▶ [Work item]: The answer is one number: how many lines in the data below hold "will".
(Data for analysis begins)
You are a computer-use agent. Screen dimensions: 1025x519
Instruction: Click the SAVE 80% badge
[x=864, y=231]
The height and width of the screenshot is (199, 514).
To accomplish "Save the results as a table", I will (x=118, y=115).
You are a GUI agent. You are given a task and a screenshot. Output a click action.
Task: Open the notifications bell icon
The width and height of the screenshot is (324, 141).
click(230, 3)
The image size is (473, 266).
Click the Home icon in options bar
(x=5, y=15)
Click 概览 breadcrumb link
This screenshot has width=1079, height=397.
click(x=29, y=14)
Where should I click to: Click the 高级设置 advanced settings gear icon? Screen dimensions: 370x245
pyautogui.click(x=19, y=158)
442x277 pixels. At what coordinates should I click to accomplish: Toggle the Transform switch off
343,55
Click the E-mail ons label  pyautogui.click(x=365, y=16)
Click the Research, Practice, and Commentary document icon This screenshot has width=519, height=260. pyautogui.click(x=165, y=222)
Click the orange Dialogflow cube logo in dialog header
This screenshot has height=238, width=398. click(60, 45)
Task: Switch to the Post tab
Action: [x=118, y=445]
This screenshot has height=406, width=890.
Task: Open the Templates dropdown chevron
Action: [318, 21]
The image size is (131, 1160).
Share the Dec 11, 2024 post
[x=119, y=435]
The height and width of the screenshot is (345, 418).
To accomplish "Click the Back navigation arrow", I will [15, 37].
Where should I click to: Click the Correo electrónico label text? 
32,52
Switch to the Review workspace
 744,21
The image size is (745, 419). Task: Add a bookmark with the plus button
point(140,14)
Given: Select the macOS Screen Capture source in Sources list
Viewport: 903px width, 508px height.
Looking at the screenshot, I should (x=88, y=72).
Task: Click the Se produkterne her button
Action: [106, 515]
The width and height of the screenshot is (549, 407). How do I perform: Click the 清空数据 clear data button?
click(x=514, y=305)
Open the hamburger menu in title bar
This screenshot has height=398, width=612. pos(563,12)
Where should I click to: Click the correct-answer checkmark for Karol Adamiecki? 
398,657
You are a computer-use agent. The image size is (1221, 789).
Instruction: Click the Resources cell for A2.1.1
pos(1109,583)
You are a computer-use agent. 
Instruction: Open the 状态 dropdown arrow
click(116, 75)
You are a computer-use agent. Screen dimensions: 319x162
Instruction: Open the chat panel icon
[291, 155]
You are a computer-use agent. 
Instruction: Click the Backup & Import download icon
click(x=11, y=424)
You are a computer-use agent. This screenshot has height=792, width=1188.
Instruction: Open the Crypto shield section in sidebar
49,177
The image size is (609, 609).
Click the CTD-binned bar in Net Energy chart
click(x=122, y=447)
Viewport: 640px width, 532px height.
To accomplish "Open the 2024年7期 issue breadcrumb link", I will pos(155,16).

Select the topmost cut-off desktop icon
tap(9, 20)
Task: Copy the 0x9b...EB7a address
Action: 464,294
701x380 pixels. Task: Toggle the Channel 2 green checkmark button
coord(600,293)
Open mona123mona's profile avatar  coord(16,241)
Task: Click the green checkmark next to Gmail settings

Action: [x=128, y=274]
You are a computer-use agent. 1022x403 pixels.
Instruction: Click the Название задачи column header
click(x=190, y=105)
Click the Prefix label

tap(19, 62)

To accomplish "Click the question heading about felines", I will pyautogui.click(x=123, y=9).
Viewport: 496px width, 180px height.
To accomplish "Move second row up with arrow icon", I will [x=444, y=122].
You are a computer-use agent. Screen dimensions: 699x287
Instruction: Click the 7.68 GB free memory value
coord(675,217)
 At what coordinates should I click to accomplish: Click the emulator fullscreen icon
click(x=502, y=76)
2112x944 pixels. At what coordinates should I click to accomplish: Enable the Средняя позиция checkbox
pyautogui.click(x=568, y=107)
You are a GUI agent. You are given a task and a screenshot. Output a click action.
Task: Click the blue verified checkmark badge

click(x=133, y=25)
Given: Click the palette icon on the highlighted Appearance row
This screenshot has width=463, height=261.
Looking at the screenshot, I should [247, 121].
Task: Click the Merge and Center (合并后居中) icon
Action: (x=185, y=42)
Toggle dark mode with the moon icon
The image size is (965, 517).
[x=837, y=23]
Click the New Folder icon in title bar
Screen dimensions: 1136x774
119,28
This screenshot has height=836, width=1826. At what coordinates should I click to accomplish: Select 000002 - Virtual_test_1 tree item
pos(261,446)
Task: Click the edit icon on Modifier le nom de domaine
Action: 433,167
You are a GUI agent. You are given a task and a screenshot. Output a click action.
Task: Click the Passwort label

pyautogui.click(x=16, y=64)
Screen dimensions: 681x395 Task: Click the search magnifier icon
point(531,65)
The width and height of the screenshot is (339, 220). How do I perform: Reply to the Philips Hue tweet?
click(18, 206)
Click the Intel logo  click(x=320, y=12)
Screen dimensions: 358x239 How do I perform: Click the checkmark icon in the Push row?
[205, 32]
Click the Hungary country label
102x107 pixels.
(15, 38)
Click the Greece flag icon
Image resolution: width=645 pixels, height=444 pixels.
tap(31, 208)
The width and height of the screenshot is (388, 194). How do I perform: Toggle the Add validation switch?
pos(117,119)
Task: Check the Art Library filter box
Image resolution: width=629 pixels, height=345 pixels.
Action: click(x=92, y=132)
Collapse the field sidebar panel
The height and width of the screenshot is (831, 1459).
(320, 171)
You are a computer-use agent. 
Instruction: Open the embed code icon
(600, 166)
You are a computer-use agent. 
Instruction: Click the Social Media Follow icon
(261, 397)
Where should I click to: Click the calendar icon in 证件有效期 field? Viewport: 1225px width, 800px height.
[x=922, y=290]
(Data for analysis ends)
▶ [Reply to the task]: 5